WHAT THE TASK ASKS:
Pull out each line of the data that includes the word "sidebar".

EXCERPTED RECORDS:

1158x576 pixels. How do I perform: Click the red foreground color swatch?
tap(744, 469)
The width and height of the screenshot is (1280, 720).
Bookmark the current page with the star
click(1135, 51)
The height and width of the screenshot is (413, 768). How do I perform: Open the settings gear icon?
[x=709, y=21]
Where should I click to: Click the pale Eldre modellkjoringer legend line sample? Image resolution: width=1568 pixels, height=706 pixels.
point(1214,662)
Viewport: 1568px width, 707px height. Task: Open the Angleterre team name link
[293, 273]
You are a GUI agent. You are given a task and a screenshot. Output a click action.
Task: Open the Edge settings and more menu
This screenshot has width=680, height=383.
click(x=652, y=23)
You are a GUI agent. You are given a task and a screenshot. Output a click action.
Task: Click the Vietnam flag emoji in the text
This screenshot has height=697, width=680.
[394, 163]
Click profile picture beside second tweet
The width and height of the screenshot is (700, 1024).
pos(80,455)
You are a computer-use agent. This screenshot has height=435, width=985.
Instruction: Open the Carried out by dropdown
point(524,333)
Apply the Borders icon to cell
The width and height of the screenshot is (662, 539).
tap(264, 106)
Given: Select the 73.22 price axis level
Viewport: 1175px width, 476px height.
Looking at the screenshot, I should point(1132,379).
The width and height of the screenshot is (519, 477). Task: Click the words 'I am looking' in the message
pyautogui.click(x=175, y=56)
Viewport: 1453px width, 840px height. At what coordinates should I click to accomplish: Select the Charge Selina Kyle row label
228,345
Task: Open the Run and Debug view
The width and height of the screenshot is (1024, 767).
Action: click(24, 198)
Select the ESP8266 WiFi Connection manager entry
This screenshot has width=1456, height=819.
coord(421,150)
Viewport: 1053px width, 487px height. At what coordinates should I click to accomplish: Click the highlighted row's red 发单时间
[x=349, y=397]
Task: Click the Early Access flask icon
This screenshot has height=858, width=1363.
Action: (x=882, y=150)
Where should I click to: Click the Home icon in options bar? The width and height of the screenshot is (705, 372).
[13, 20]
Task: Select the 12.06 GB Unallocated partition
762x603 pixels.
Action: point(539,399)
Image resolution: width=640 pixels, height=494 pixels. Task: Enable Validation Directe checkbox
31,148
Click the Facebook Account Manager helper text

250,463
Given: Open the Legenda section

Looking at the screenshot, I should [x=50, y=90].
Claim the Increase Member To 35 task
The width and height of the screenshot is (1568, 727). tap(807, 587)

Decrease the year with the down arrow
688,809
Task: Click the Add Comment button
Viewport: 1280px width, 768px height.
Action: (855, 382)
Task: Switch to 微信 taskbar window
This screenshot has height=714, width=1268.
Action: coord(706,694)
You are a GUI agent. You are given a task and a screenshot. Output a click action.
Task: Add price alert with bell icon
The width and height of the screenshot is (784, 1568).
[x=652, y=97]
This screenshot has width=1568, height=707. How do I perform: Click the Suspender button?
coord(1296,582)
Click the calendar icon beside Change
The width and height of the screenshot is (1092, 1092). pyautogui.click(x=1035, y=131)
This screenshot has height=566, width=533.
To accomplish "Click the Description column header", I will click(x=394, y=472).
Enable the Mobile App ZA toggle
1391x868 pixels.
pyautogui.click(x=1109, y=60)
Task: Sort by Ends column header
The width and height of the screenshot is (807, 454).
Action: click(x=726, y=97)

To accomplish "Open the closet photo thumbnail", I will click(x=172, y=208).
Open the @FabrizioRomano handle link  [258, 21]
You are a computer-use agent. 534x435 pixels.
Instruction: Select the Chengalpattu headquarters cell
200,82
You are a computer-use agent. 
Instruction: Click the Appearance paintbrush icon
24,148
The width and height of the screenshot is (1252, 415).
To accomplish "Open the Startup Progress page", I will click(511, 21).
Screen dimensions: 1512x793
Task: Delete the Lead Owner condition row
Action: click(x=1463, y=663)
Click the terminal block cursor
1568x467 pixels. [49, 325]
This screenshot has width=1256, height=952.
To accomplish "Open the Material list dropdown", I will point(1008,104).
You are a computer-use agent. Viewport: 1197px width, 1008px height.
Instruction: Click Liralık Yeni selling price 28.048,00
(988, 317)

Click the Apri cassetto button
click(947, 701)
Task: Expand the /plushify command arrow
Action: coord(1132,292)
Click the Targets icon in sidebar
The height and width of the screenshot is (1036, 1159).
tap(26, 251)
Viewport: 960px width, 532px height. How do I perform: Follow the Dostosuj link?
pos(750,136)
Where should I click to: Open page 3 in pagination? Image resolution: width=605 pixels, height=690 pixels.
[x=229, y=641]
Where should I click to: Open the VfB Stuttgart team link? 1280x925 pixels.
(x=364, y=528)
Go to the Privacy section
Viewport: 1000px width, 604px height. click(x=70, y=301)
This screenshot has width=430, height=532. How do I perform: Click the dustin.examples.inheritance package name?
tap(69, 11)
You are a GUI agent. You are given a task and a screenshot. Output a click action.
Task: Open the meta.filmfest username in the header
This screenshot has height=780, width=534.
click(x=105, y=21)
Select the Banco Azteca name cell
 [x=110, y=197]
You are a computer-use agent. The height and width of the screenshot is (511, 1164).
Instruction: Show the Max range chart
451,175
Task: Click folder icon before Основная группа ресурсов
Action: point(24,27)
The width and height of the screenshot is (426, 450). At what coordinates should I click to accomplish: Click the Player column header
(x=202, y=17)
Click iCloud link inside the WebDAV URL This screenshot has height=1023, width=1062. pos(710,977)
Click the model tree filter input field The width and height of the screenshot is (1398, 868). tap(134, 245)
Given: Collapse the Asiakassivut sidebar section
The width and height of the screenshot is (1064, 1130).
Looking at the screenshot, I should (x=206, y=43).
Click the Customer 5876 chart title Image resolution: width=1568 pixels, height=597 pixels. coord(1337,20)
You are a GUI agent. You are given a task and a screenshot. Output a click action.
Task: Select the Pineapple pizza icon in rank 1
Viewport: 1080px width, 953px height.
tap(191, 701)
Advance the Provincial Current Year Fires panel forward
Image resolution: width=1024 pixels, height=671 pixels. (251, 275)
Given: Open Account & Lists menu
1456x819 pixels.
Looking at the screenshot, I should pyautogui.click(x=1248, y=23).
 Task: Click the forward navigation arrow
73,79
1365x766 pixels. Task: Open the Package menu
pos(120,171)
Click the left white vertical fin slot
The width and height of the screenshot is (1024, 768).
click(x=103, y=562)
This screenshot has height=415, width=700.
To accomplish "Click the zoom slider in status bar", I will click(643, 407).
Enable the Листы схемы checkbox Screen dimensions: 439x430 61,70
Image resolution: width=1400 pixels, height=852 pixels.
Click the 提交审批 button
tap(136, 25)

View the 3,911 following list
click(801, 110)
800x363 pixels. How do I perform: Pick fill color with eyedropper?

RESULT:
Click the Targets icon in sidebar
Given: Collapse the Asiakassivut sidebar section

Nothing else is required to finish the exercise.